Tommy Turbyville, Ph.D., presenting during the Biotech Connector on May 17.

Three scientists from the region presented innovative imaging techniques and discussed how they are leveraging them to advance cancer research and ultimately improve human health at the Biotech Connector seminar on Wednesday, May 17, the second in this year’s series sponsored by the Frederick National Laboratory for Cancer Research and the Frederick County Chamber of Commerce.   

Optical microscopy 

Anastasiia Aleksandrova, Ph.D., of Leica Microsystems provided an overview of different contrast methods in optical microscopy that can be used for biomedical imaging, such as cancer-cell imaging.  

She focused on fluorescence lifetime and vibrational contrast approaches. Florescence techniques, Aleksandrova explained, can image different molecular targets in a specimen, providing precise, but limited information.
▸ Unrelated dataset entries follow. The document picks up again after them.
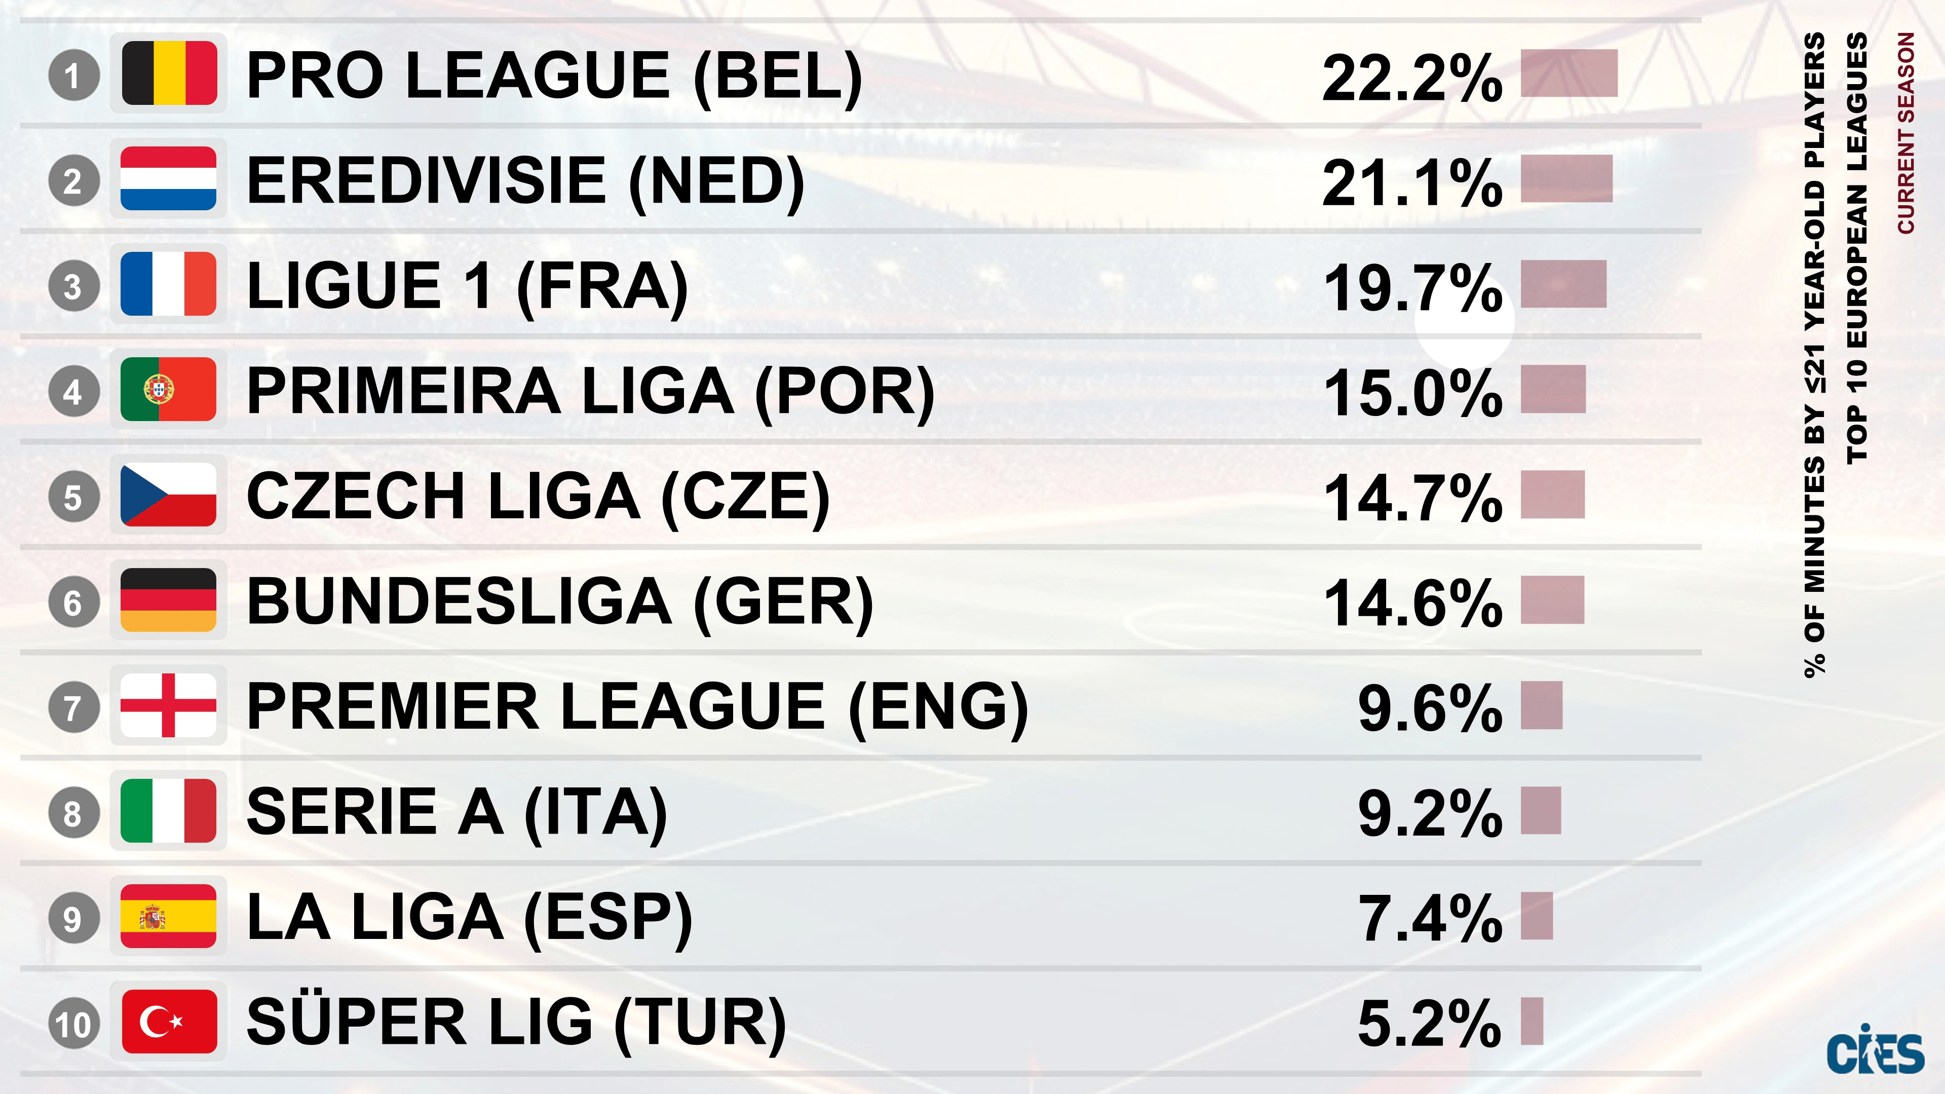Click the Germany flag icon
This screenshot has height=1094, width=1945.
point(169,600)
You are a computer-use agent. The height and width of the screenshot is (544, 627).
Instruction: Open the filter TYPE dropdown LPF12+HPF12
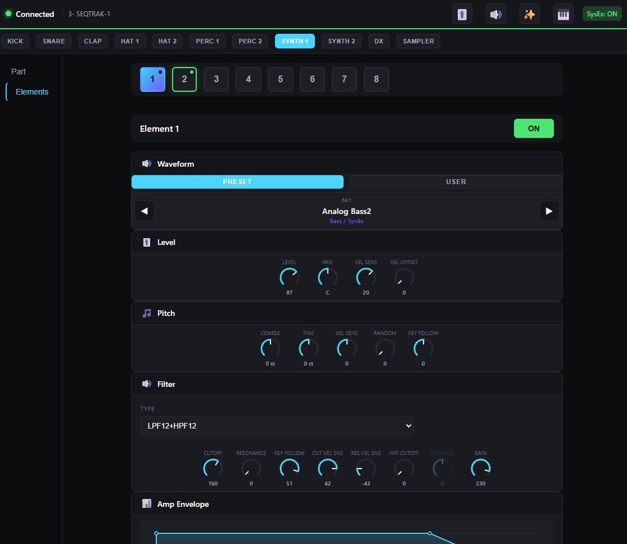(x=277, y=425)
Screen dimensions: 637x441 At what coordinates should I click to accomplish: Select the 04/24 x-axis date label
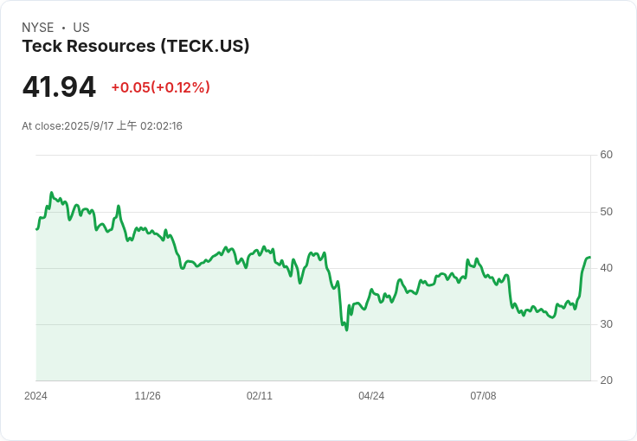click(371, 396)
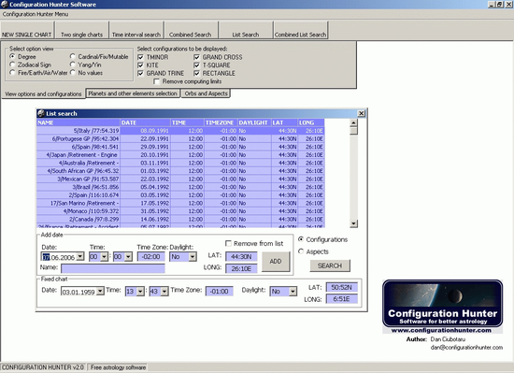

Fluorescence lifetime techniques provide more functional information about the molecular environment. Vibrational contrast uses the vibrational properties of the molecules’ chemical bonds to visualize them.  

“The synergy between all these different types of modalities can provide more information together than each one of them separately,” Aleksandrova said.  

Imaging RAS 

Tommy Turbyville, Ph.D., of the RAS Initiative at the Frederick National Laboratory, described the optical microscopy and imaging techniques his team is using to better understand RAS--at a single-molecule level. Mutant RAS is a major driver of cancer; it is found in about 30% of human cancers—making it a critical target for cancer research. 
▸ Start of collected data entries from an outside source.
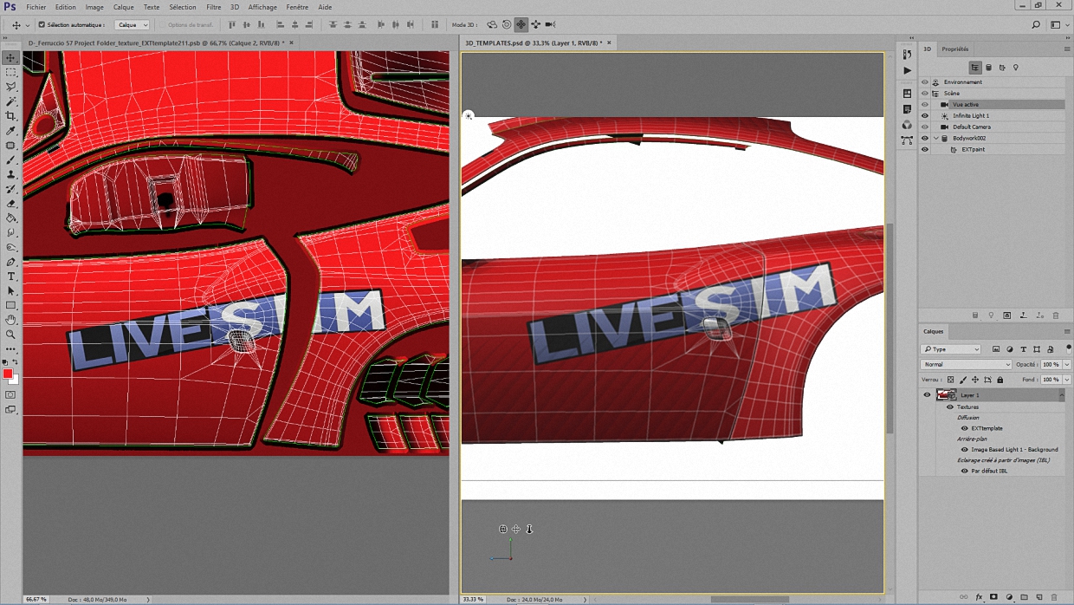Open the Filtre menu
The image size is (1074, 605).
(x=213, y=7)
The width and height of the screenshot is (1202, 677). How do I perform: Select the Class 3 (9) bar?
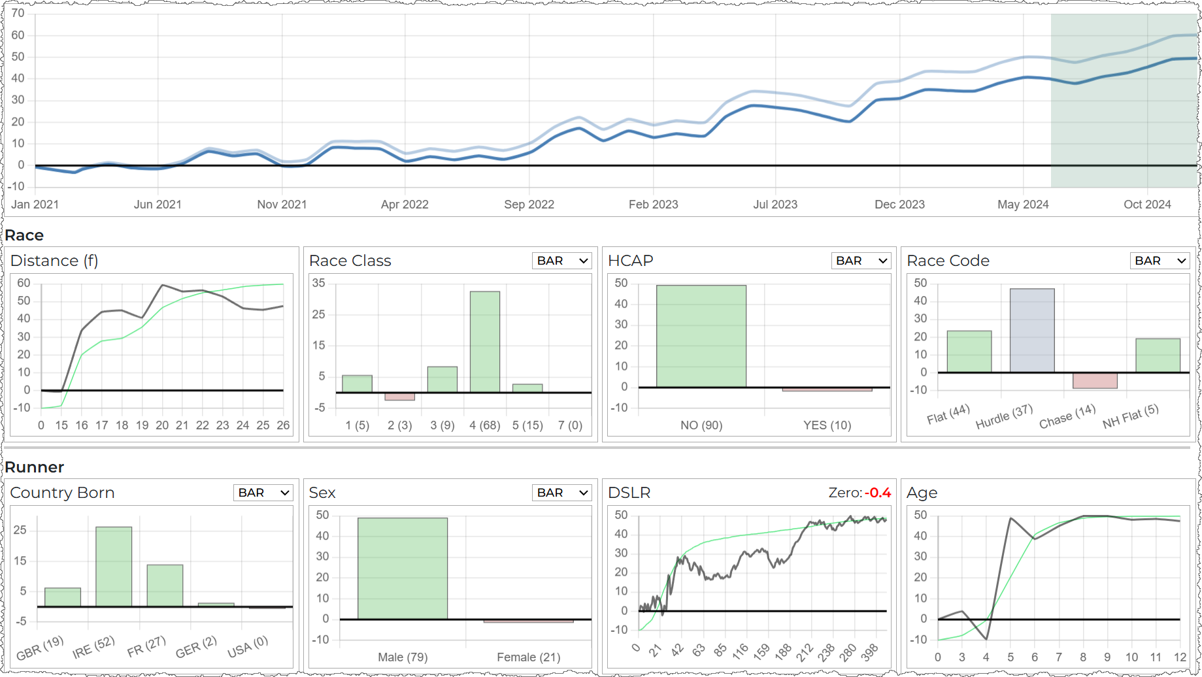[442, 380]
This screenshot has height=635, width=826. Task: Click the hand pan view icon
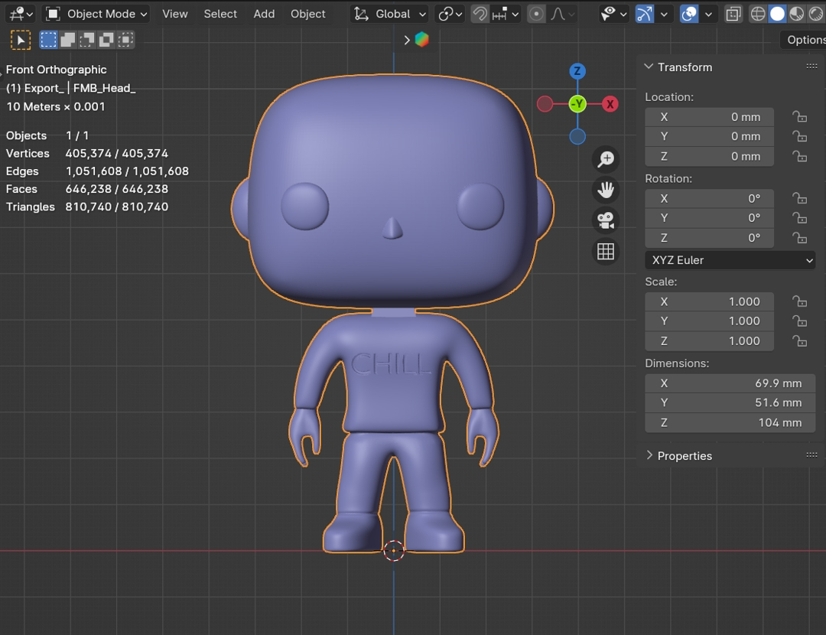coord(606,190)
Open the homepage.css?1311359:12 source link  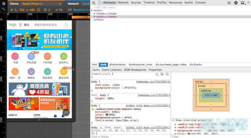(x=154, y=82)
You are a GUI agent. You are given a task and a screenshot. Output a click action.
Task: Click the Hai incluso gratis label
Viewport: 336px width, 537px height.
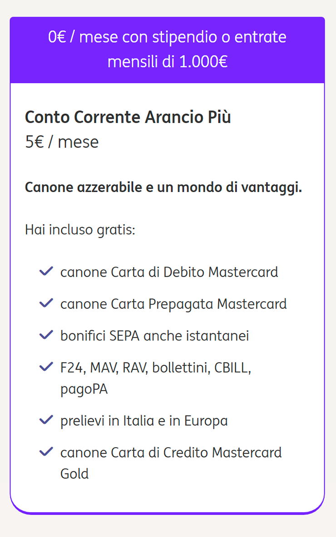(80, 230)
Turbyville described how, using a total internal reflection fluorescence microscope, his team can visualize the RAS proteins in the cell membrane and on synthetic lipid membranes. 
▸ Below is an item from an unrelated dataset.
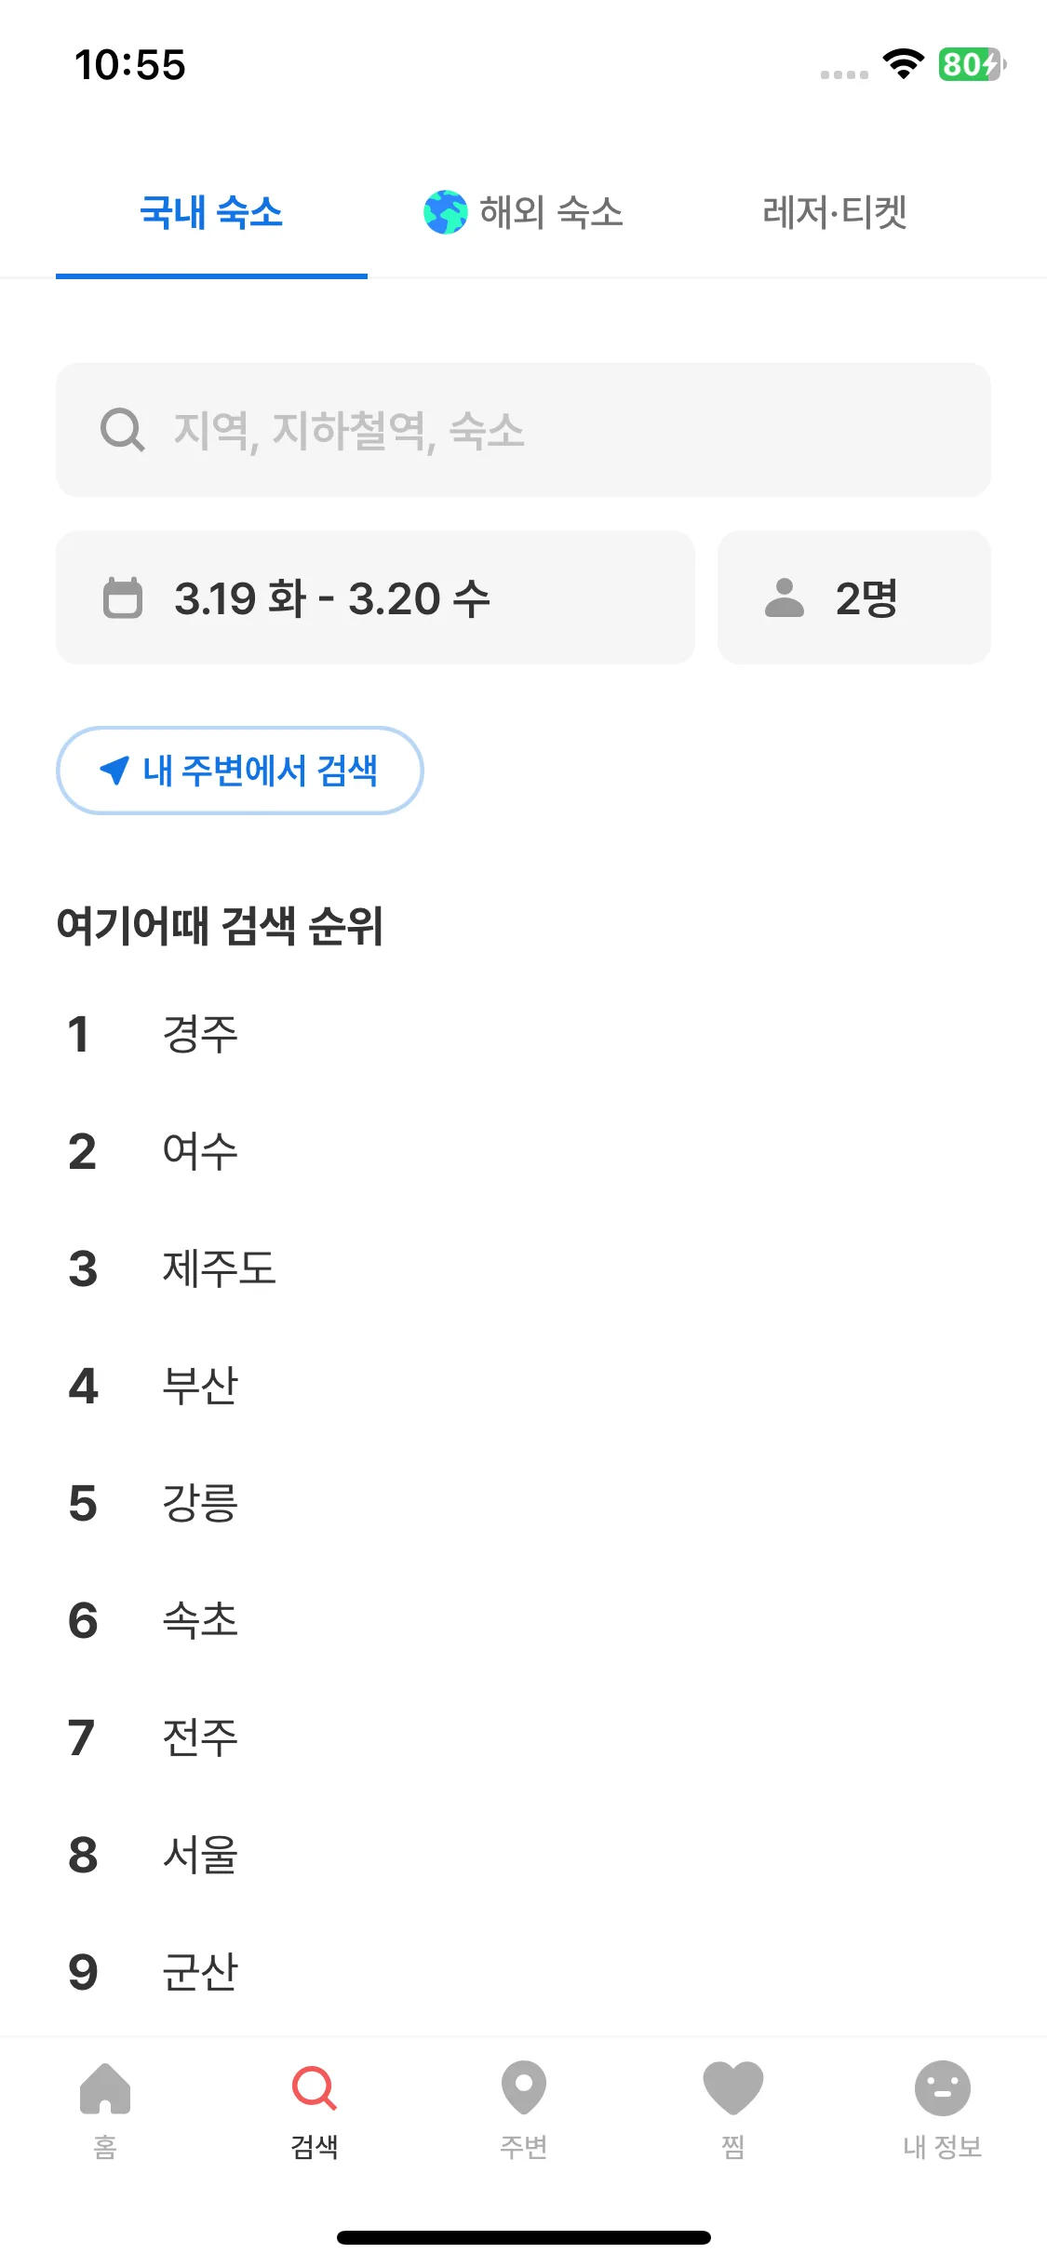Click the 내 주변에서 검색 button
The width and height of the screenshot is (1047, 2267).
coord(240,771)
“We’ve taken advantage of this [technique] to be able to image RAS at the single-molecule level and then generate maps of how RAS moves laterally in the membrane,” he explained. 

With this mapping, researchers can see how RAS behaves in different environments and under different biological conditions and leverage this understanding for small-molecule drug discovery efforts.  

Imaging for cardiovascular function 

To finish the event, Emilia Entcheva, Ph.D., of the Department of Biomedical Engineering at George Washington University, presented about a high-throughput pipeline for manipulating and characterizing human stem-cell-derived cardiomyocytes. Cardiomyocytes are the cells responsible for heart contractions, so this in vitro pipeline can provide important pharmacological information, including cardiotoxicity.  

“Any therapeutic that is developed—for cancer, nail fungus, or whatever—isrequired to undergo cardiotoxicity testing,” Entcheva said. “So, there is a great need to have the right experimental tools to help reduce cost and speed up drug to market.” 

Historically, pre-clinical cardiotoxicity tests were conducted in laboratory animals, but a law passed in 2022 enables the Food and Drug Administration to approve new drugs without data from animal experiments. 

Entcheva explained that the pipeline employs both electrical wave (fluorescence) and mechanical wave (dye-free) mapping to detect signals that may indicate cardiotoxicity, and she presented on a proof-of-principle study performed by her laboratory of those techniques.